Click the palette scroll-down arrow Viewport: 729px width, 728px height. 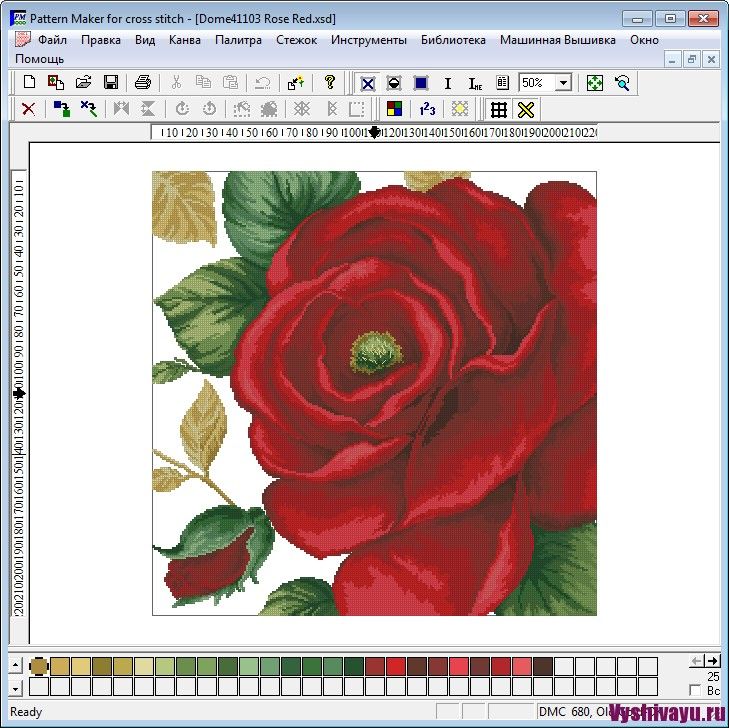pos(15,688)
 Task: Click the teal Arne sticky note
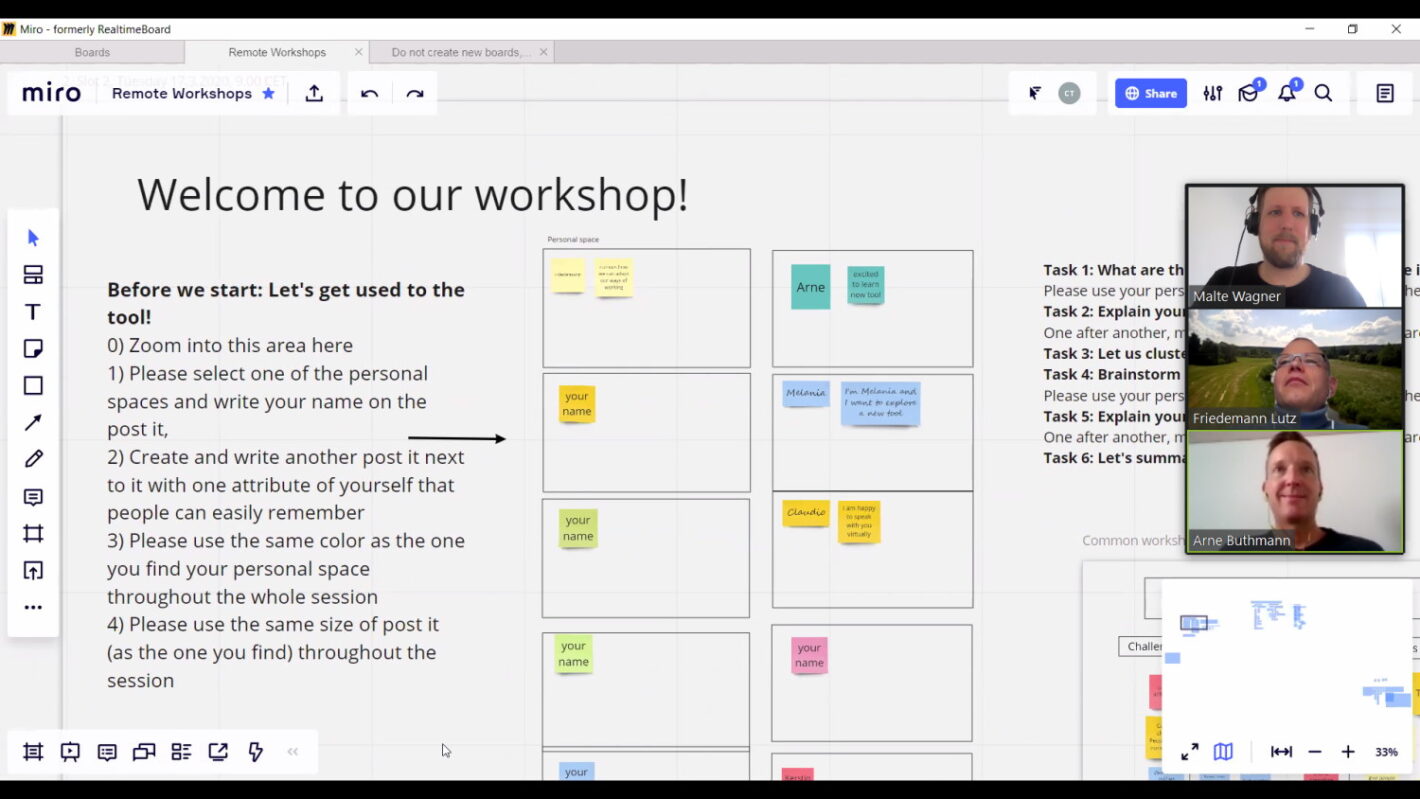click(810, 287)
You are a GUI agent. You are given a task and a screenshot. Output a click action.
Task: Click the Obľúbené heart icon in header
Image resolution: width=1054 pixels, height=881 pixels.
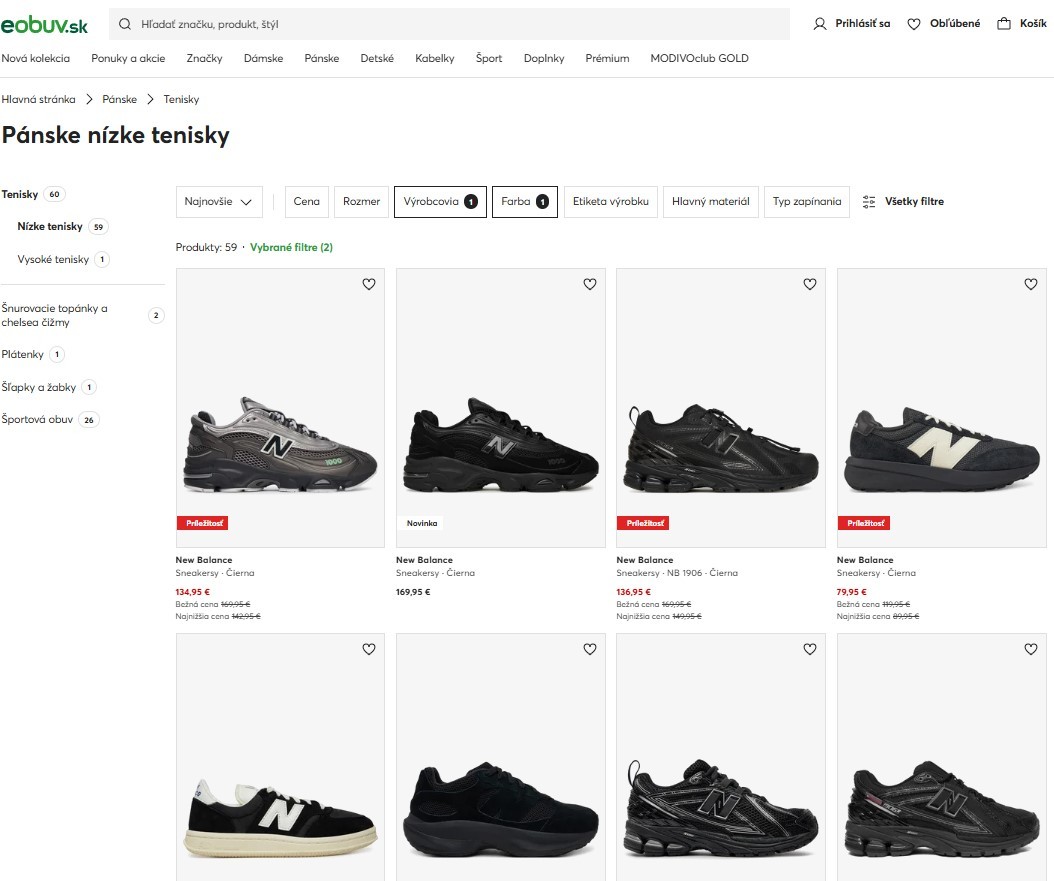pos(913,24)

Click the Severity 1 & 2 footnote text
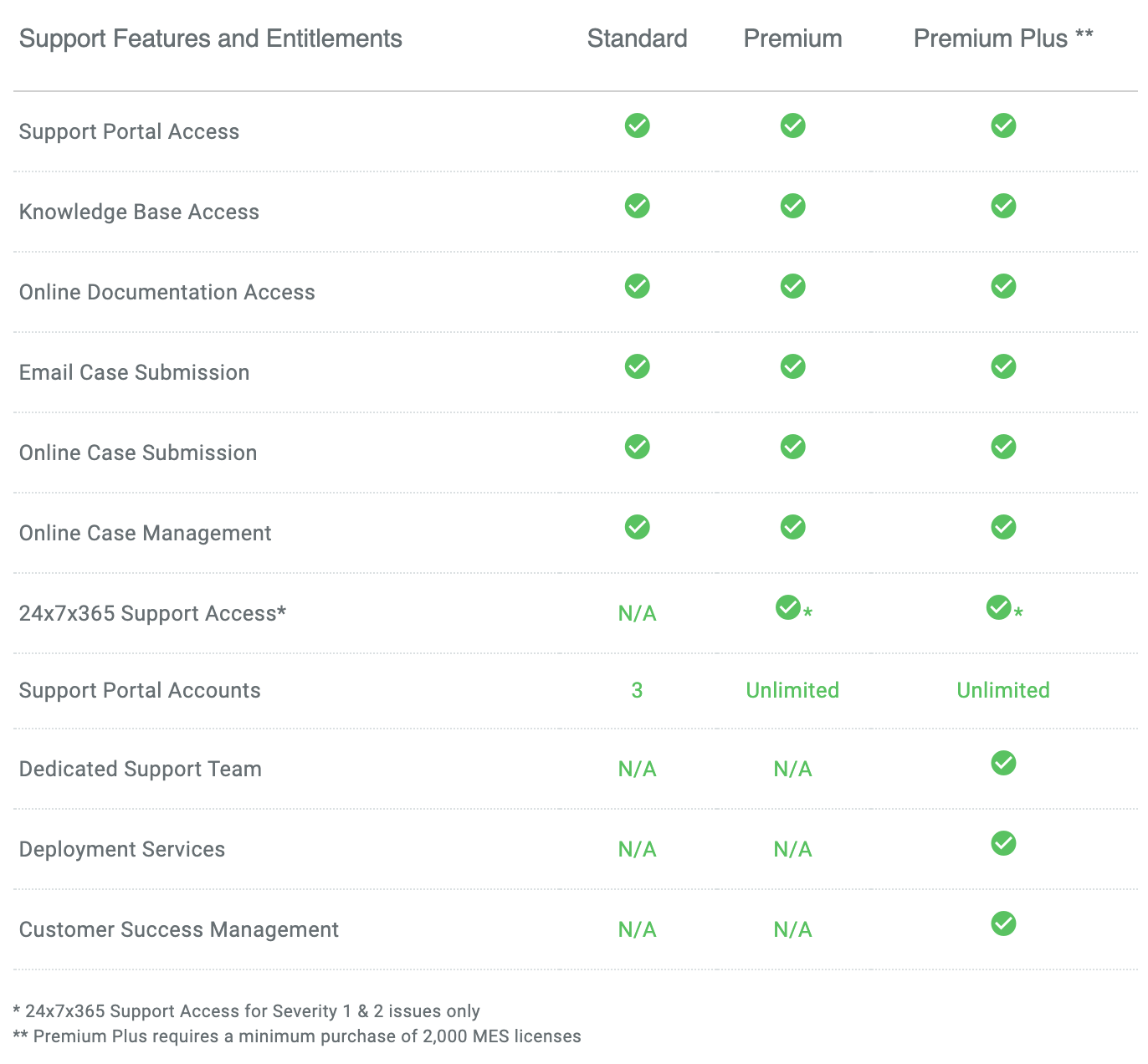click(x=247, y=1010)
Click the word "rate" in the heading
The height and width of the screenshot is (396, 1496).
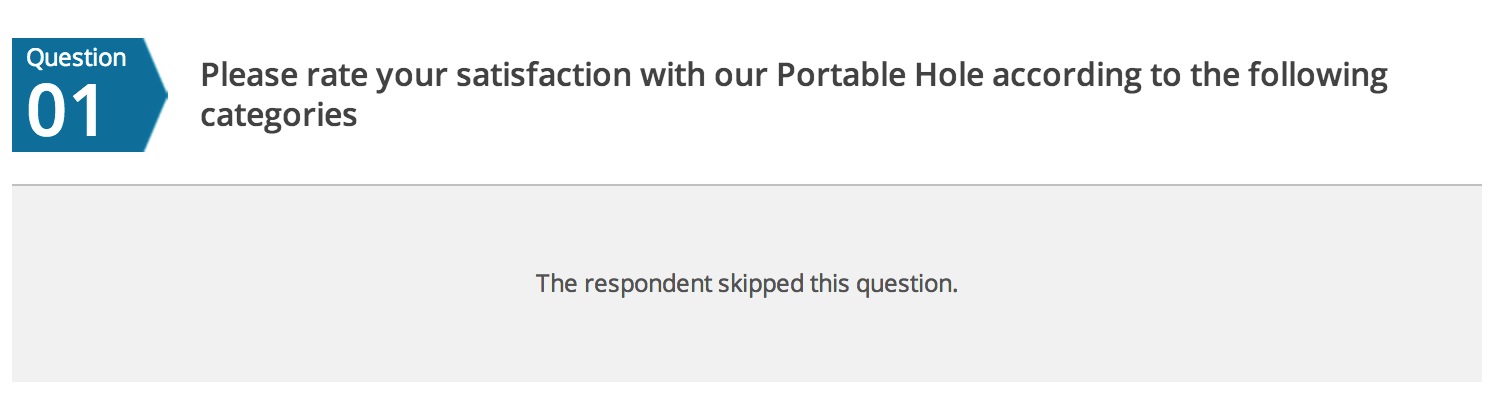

========================

* Work instructions *
Copy out each line of the entries that holds "screenshot".

* Answer box *
You are a GUI agent. You are given a task and a screenshot. Output a click action.
The height and width of the screenshot is (396, 1496).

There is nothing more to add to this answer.